** Text provided follows **
The Cybersecurity and Infrastructure Agency (CISA) and Food and Drug Administration (FDA) have issued advisories to healthcare providers regarding a cybersecurity vulnerability affecting Illumina medical devices.
The FDA website released a statement on June 2nd warning laboratory personnel and healthcare providers of the the cybersecurity vulnerability associated with the Illumina software, which includes the Illumina NextSeq 550Dx, the MiSeqDx, the NextSeq 500, NextSeq 550, MiSeq, iSeq and MiniSeq, next generation sequencing instruments.
According to the statement, the cybersecurity vulnerability impacts the Local Run Manager (LRM) software and could allow unauthorized users to exploit the vulnerability by taking over instrument controls remotely and accessing the system to alter settings, configurations, software or data on the instrument or customer’s network.
The vulnerability may also allow unauthorized users to alter the instruments intended for clinical diagnosis, including causing the instruments to produce incorrect or no results, altered results, or even a potential data breach.
The CISA ICS Advisory (ICSA-22-153-02) provides a more technical overview of the vulnerability, including a detailed list of the affected products outlined below.
** End of Text provided **
▶ [Your objective]: List every Illumina instrument the advisory text names as affected by the vulnerability. The items that follow come from a separate source and have no connection to the text.
** Provided information follows **
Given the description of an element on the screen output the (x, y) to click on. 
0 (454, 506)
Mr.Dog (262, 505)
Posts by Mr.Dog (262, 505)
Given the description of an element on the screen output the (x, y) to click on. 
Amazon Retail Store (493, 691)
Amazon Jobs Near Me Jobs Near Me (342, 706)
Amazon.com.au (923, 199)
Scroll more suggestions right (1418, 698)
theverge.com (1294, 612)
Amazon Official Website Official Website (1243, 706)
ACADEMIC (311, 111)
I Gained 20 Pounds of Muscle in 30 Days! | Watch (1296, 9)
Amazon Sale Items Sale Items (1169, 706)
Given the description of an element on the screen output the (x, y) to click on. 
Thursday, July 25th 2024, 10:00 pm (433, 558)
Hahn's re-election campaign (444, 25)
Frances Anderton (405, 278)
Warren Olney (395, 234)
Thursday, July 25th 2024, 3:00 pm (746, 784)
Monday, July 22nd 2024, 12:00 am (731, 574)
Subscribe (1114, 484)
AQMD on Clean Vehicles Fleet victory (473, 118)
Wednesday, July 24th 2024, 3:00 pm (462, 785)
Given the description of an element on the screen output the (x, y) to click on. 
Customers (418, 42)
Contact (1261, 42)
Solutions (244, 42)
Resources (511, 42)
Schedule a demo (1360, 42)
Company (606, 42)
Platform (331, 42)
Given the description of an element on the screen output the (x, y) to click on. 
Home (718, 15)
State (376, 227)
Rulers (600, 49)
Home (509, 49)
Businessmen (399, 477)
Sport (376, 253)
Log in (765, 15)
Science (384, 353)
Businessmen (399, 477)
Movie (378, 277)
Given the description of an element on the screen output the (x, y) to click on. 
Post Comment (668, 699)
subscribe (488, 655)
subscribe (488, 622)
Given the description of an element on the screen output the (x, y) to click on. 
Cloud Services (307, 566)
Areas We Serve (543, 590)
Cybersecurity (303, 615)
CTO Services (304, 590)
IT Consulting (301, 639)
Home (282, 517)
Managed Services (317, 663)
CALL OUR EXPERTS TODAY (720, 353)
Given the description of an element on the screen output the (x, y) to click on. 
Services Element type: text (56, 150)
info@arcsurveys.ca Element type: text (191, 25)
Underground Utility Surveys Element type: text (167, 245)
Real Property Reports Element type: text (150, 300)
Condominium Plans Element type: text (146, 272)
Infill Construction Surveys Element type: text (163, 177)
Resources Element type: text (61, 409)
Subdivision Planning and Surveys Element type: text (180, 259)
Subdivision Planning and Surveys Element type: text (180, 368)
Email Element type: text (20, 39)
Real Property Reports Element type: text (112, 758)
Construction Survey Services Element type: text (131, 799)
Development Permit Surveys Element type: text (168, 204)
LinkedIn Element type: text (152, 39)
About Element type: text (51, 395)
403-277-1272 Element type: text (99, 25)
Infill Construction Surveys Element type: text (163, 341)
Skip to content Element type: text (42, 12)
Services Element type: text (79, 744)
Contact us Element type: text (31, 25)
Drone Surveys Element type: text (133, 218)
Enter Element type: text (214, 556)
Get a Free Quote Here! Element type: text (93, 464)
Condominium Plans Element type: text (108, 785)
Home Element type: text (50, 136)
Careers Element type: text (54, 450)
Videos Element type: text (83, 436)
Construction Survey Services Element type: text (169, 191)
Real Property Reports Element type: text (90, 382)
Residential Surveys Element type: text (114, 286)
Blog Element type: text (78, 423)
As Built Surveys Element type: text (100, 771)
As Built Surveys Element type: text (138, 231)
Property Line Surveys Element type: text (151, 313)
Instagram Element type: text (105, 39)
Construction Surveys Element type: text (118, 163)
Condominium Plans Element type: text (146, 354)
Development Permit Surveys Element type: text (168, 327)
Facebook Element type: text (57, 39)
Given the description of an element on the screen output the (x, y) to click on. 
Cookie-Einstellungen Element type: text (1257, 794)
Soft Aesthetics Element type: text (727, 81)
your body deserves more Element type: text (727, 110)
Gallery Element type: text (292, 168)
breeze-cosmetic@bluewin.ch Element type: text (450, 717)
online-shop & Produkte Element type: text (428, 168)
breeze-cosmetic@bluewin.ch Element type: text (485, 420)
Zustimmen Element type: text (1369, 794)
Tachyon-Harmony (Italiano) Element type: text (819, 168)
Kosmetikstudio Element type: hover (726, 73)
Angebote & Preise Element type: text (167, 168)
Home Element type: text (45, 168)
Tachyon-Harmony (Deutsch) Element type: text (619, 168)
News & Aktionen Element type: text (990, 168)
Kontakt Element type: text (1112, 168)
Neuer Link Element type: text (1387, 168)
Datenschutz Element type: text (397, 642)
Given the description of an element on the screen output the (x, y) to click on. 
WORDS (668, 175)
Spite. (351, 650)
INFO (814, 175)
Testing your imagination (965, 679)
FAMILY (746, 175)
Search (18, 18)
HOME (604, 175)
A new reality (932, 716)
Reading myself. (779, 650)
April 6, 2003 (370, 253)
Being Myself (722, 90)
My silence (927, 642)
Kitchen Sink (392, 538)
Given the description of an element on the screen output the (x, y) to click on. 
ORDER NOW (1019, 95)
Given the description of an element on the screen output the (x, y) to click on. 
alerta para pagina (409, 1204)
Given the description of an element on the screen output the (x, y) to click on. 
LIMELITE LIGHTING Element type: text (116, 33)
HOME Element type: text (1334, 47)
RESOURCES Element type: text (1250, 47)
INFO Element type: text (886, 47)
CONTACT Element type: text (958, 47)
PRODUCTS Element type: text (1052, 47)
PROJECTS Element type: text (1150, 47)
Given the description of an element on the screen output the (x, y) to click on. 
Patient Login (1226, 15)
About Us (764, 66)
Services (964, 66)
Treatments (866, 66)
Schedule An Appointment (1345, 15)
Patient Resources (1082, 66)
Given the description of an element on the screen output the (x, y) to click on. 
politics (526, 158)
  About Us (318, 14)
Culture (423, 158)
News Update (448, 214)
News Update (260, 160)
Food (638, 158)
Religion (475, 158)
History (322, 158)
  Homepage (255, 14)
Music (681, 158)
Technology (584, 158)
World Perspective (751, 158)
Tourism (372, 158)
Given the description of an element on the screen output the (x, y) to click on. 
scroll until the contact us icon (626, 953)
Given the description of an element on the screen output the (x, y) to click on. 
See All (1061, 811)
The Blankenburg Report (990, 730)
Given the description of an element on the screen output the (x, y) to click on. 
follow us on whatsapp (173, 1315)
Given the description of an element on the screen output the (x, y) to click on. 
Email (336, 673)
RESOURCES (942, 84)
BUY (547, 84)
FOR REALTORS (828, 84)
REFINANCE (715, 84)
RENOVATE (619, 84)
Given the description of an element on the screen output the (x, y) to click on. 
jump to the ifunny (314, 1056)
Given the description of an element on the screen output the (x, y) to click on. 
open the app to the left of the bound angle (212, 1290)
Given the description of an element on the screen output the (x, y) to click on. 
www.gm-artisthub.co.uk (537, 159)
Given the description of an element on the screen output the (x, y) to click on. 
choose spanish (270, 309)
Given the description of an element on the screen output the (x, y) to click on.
** End of Provided information **
▶ [Problem solution]:
- NextSeq 550Dx
- MiSeqDx
- NextSeq 500
- NextSeq 550
- MiSeq
- iSeq
- MiniSeq